Here, it's an example in our image segmentation domain.

And imagine that we're trying to resample, say, the class of.

let me use a different color. Of this super pixel here, and that we

have some fairly strong potentials that tell me that the class of this super

pixel, should be very highly correlated with the class of its adjacent super

pixels, because of the appearance being, very similar to each other.

Because I have some set of peer wise Markov network with some very strong

potentials that try and enforce consistency between adjacent super

pixels. So if it turns out that for whatever

reason, my initial assignment was actually wrong, so for example what is

often an error mode for set segmentation models is that is that road is often

labeled water or sky because the appearance is actually kind of a similar

and grayish kind of appearance so say that for, for example if I happen to

label all of these superpixels as say water, and now I'm going to use Gibbs

sampling. None of them are likely to move away from

their current assignment because each of the superpixels is really constrained by

strong pairwise potentials with its neighbors.

And so this notion of slow to mix Markov chains is not just a theoretical

construct that occurs with exclusive or it actually happens in practice a fair

amount. Now to summarize what Gibbs sampling does

is it takes the very challenging problem of inference in a Gibbs distribution.

And converts it to a sequence of easy sampling steps, where each sampling step

samples one variable, given all of the others.

This method has the advantage that it's probably the simplest Markov Chain for

probabilistic graphical model and it's very efficient to compute each of the

different stuff. The cause is that they are very slow to

mix, when the probabilities are peaked and the variables are very highly

correlated. And, it's only applicable in cases where

we can sample from a product of factors. Now, we can always do that in a discreet

graphical model, if our factors aren't too large.
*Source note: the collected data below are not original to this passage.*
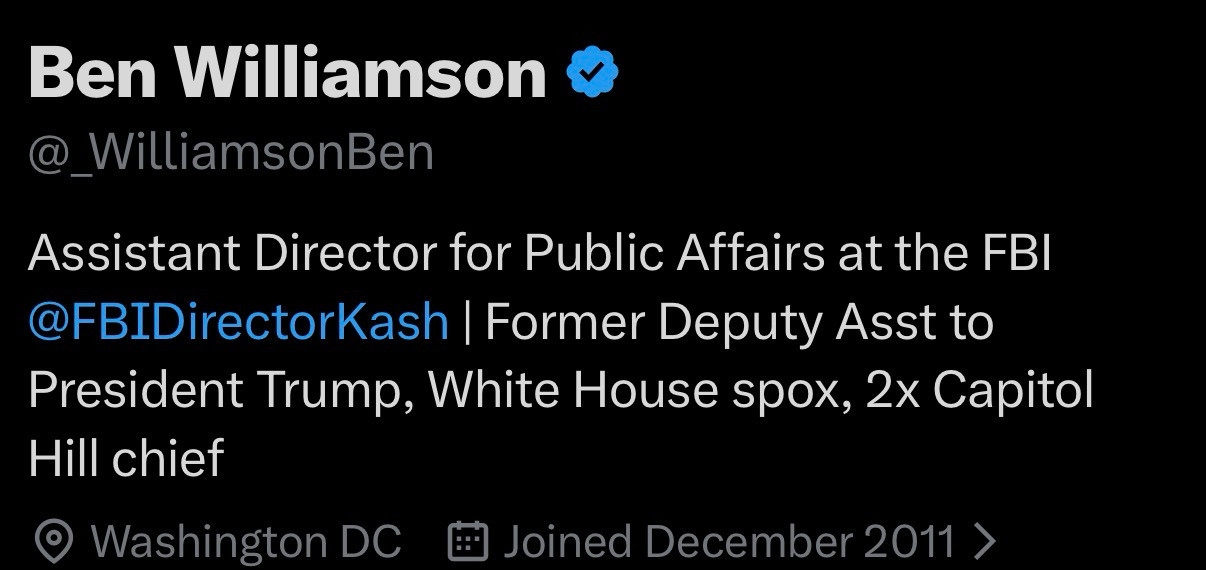
Task: Click the location pin icon
Action: [x=52, y=542]
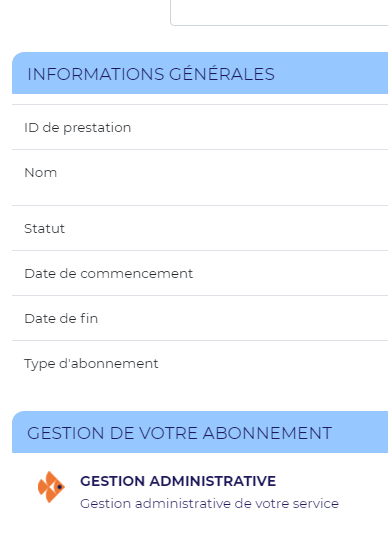Click the word ADMINISTRATIVE in bold heading

coord(213,481)
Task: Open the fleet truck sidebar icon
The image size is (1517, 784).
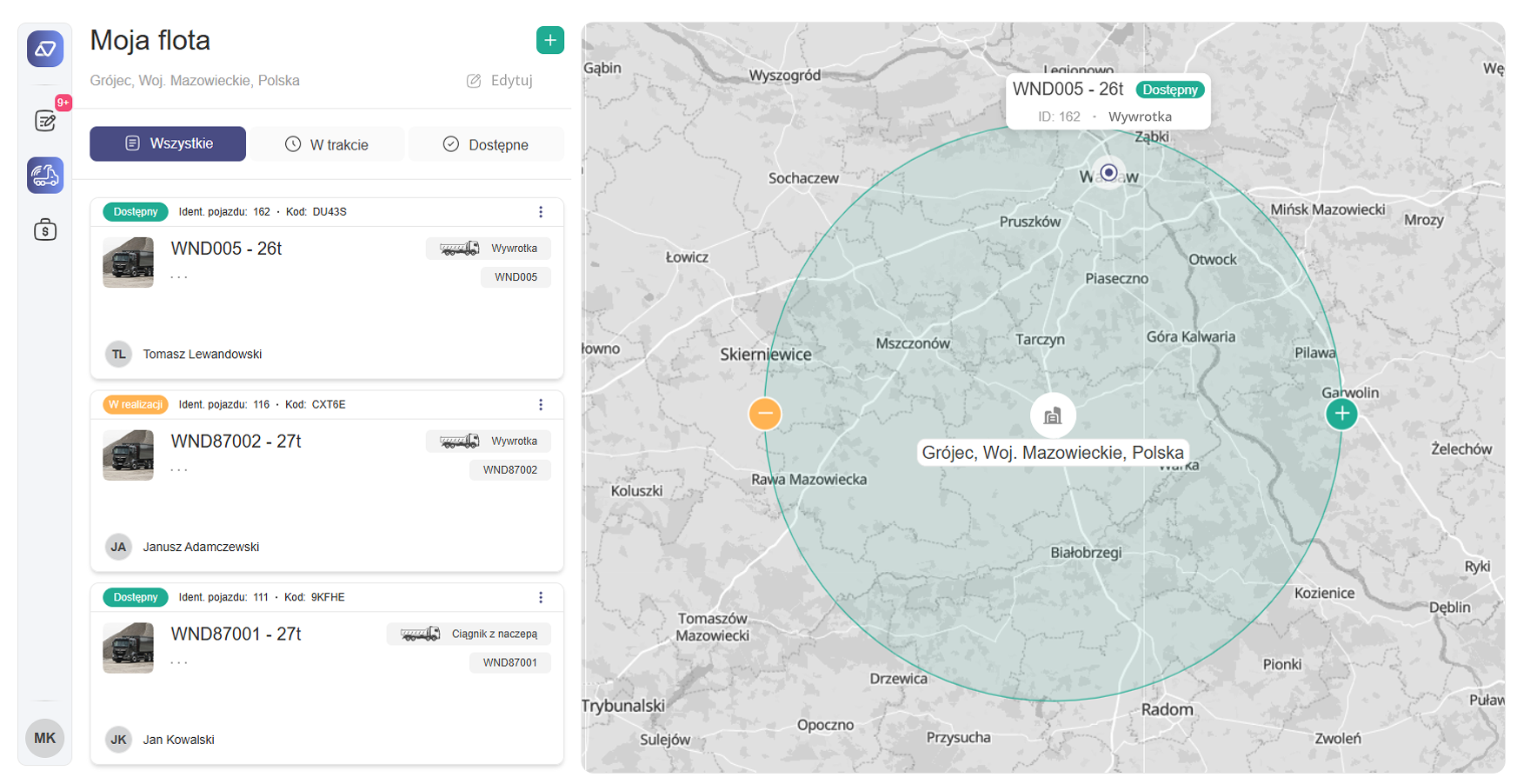Action: pos(45,176)
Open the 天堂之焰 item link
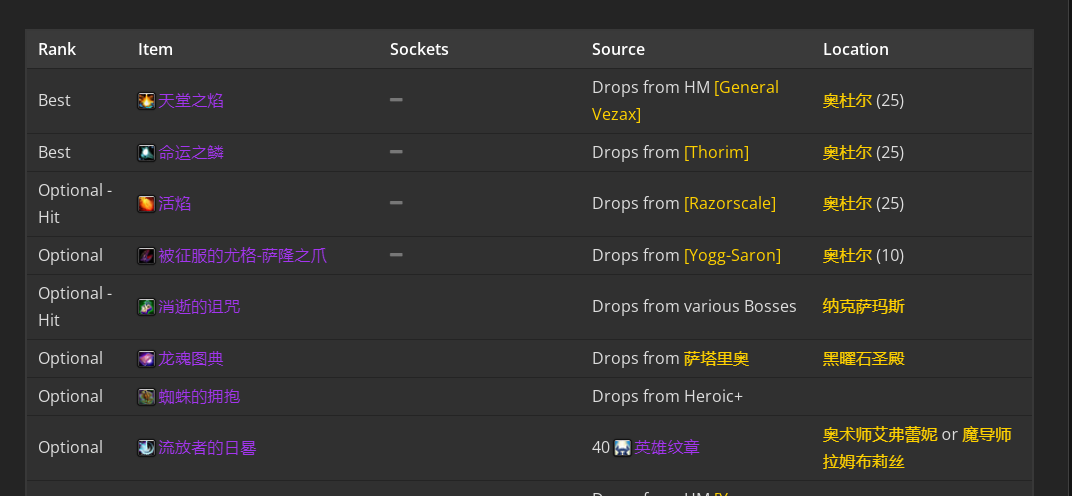The width and height of the screenshot is (1072, 496). pos(191,101)
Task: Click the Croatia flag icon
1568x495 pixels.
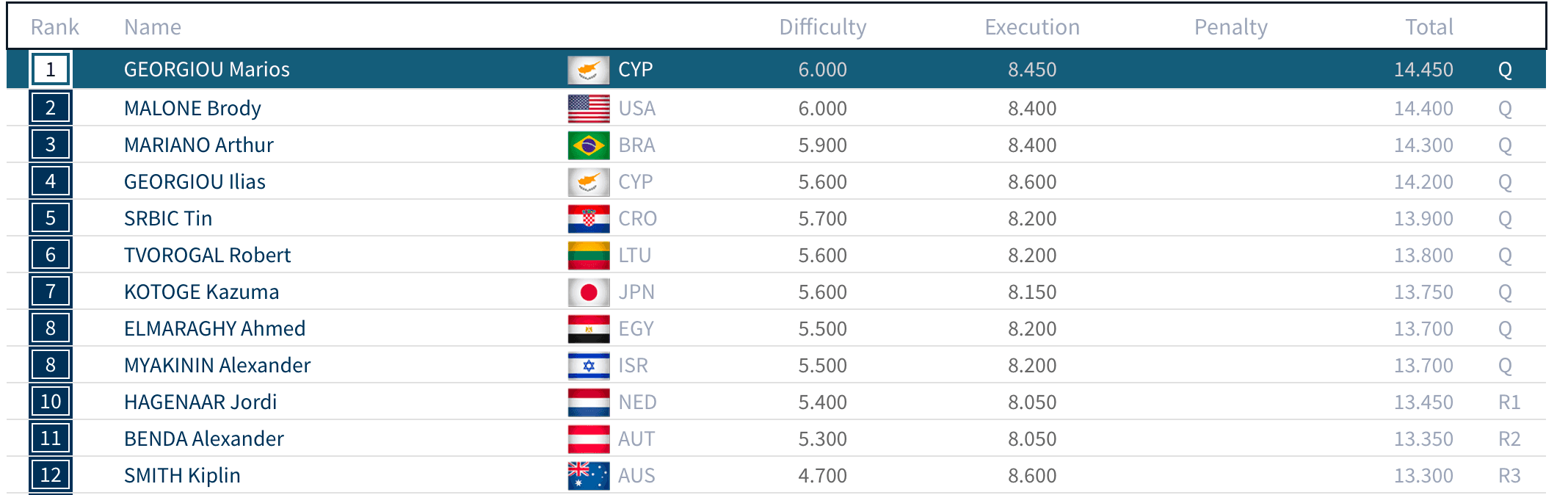Action: 588,219
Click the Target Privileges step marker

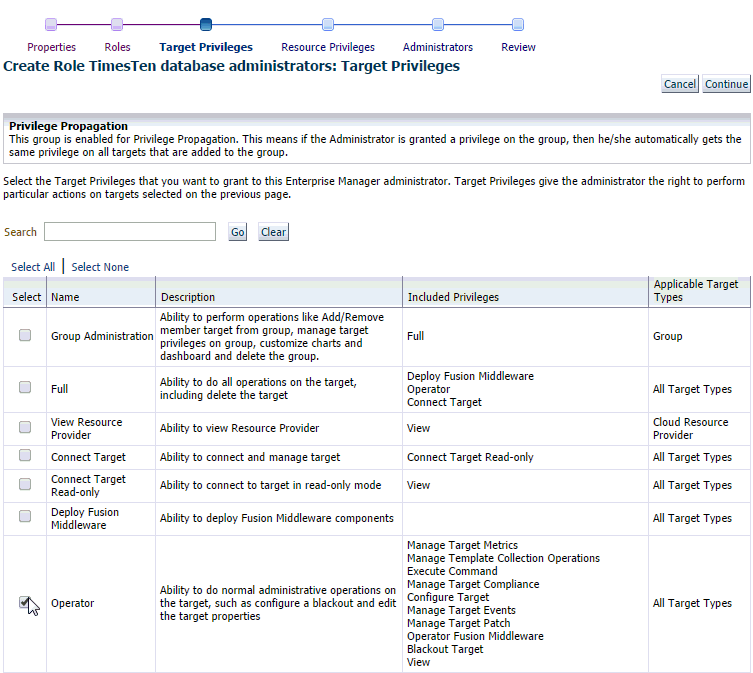206,25
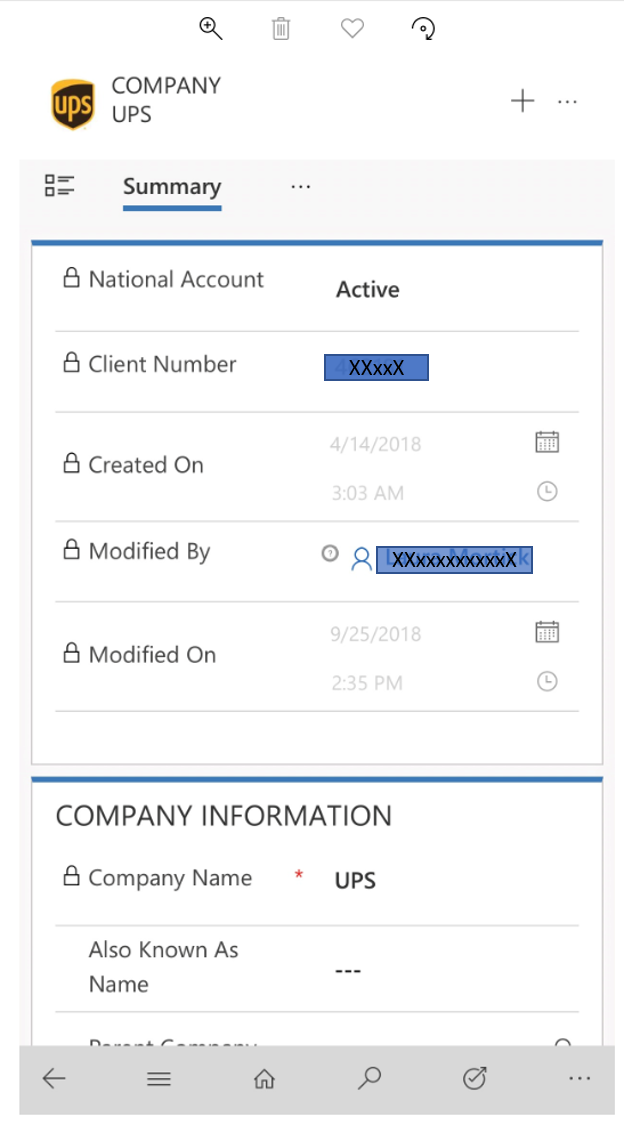624x1125 pixels.
Task: Go back using the bottom arrow
Action: tap(54, 1078)
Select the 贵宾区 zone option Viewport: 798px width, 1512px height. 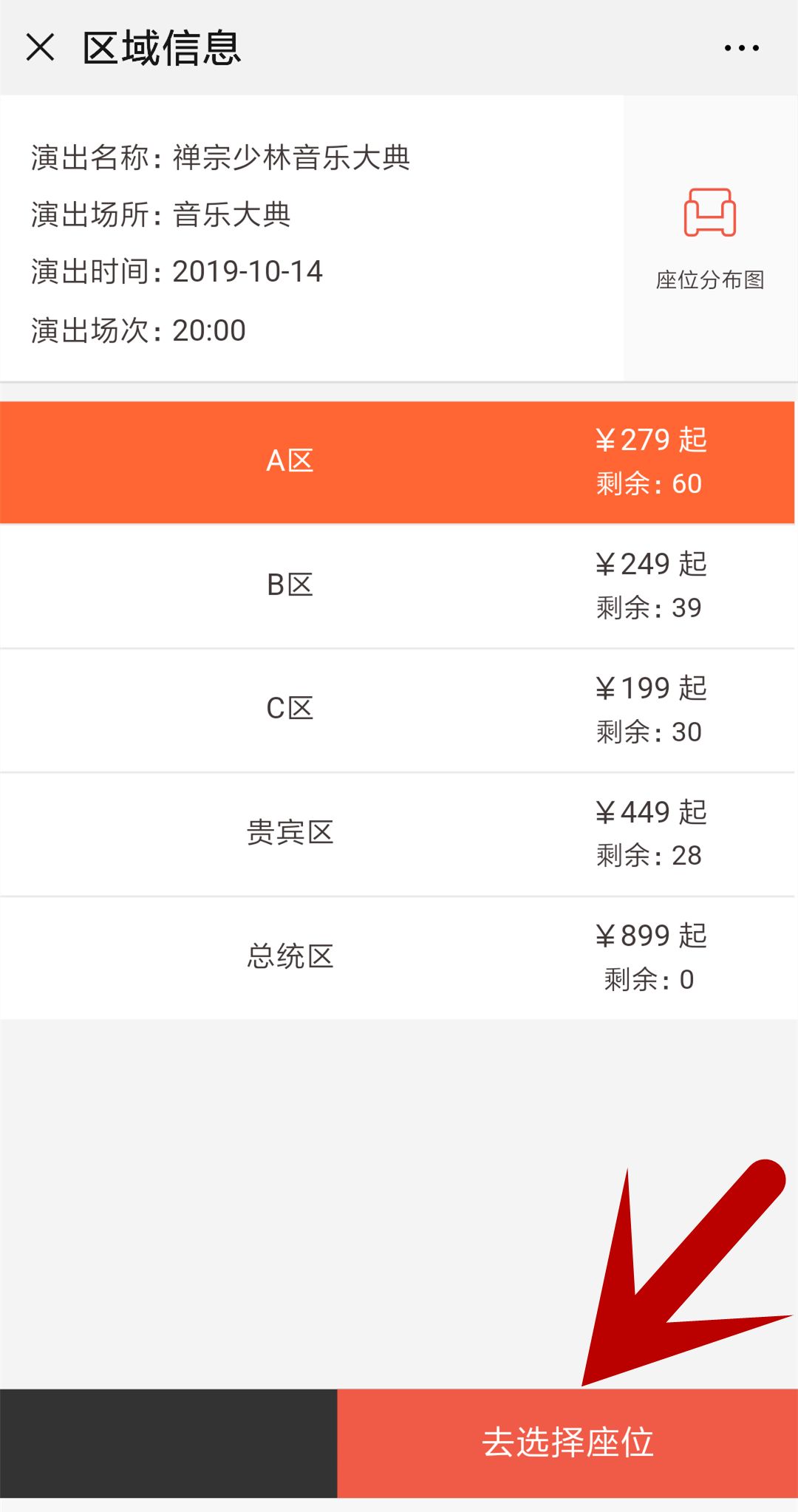pos(290,833)
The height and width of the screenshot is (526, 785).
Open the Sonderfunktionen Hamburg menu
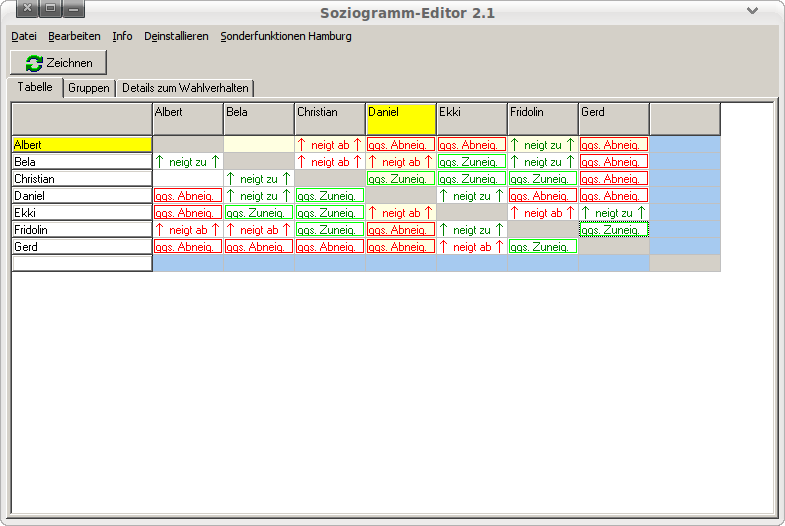[286, 36]
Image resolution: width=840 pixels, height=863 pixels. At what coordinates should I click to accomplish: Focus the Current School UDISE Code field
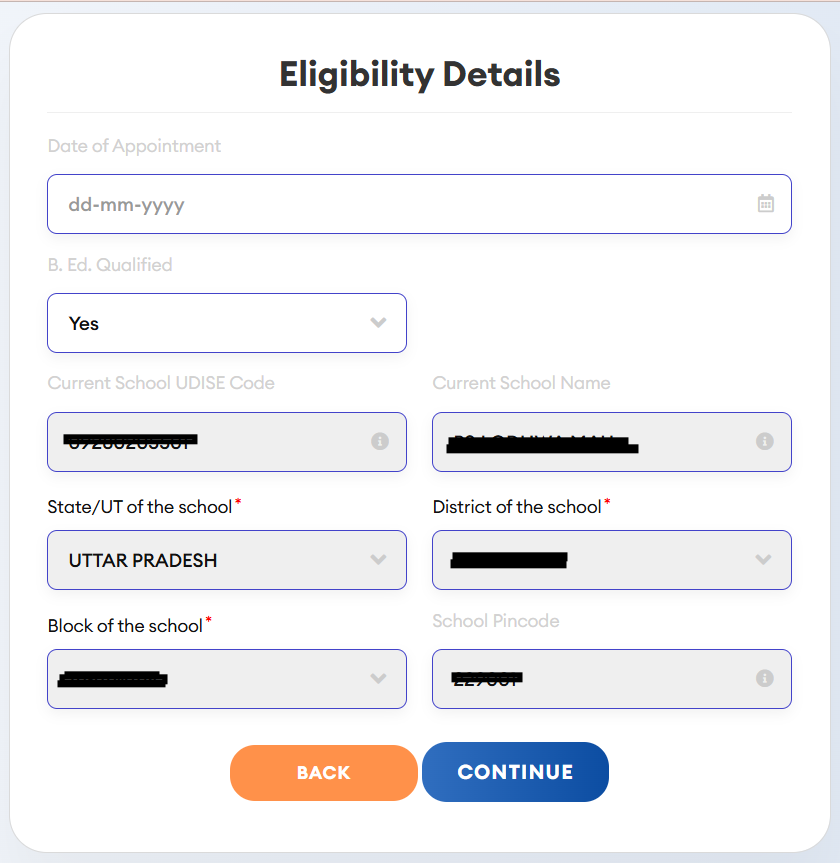pyautogui.click(x=210, y=441)
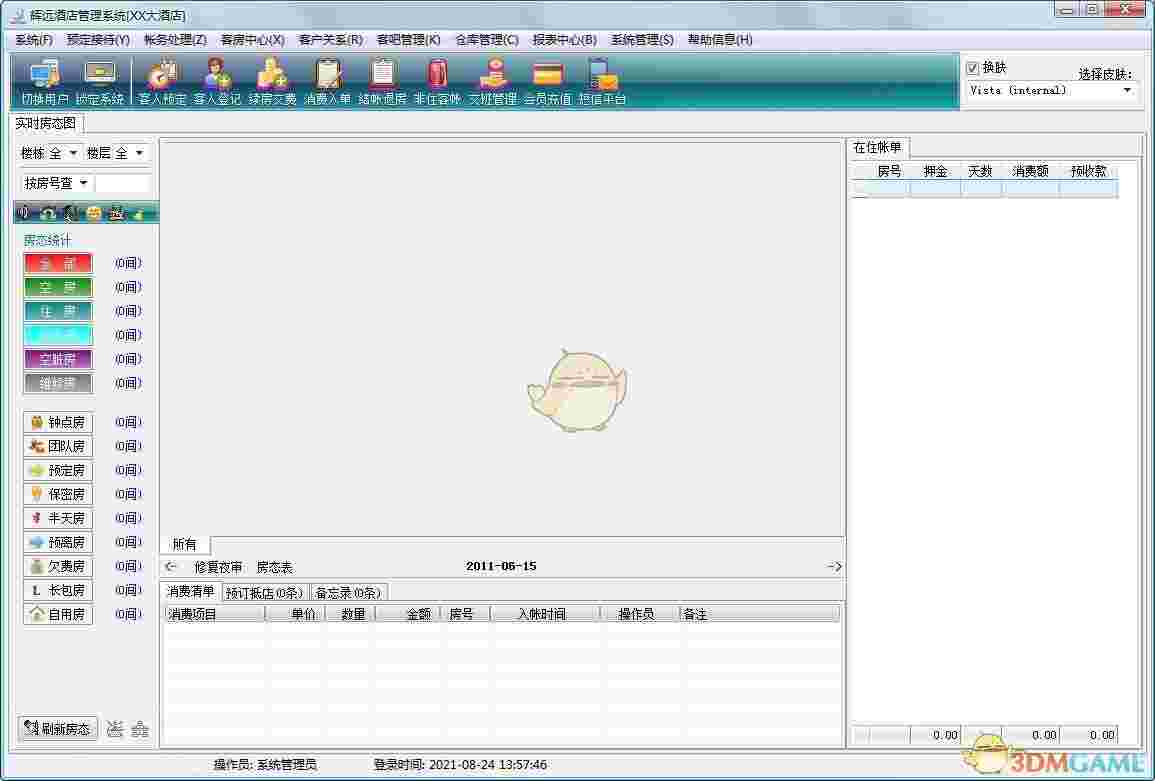Viewport: 1155px width, 781px height.
Task: Open 短信平台 SMS platform icon
Action: (602, 81)
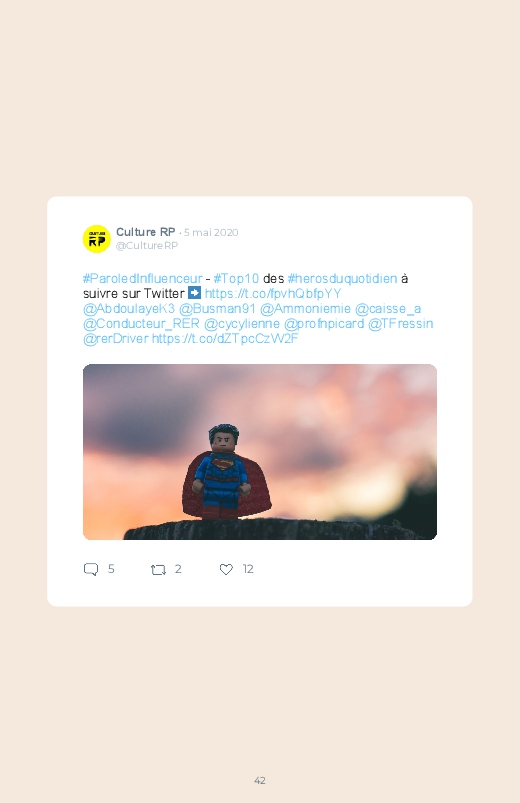This screenshot has height=803, width=520.
Task: Open the @Busman91 mention
Action: pos(217,309)

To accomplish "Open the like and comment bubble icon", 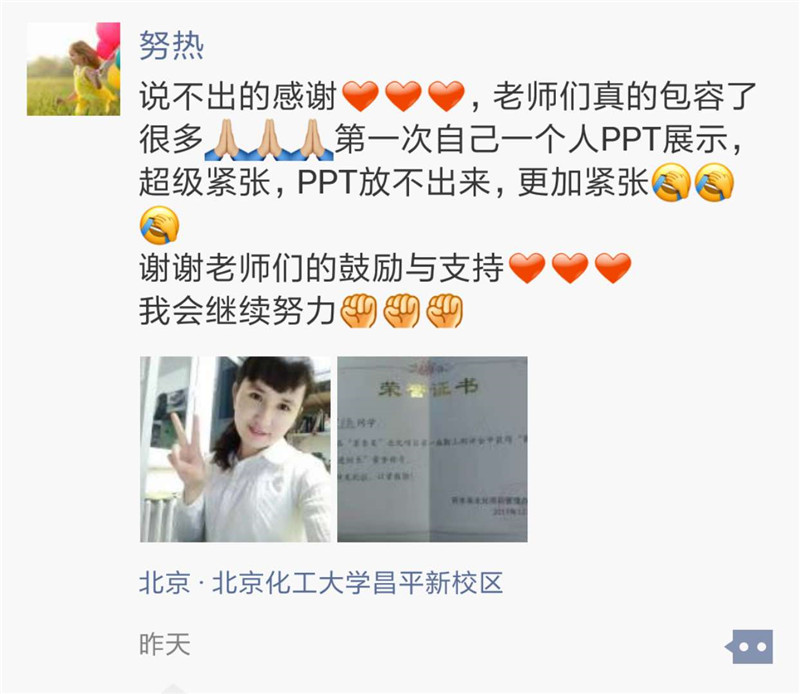I will click(x=750, y=647).
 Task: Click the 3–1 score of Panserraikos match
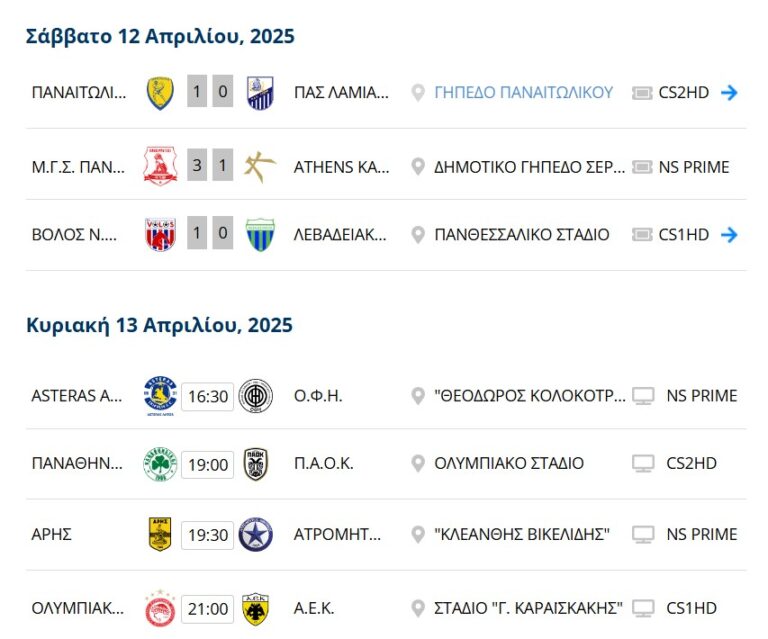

But, if our samples are, but if we have, for example, either a very densely

connected Say Markov network or we have one with

continuous distributions where the product the factors isn't something has a

nice parametric form that we can sample, [INAUDIBLE] sampling might not be

actually applicable. And so there is non-trivial limitations

to the applicability of gift sampling and even when it applies, it is actually a

very slowed mix. And we often want to do something more

clever, and we'll talk about more clever algorithm later on.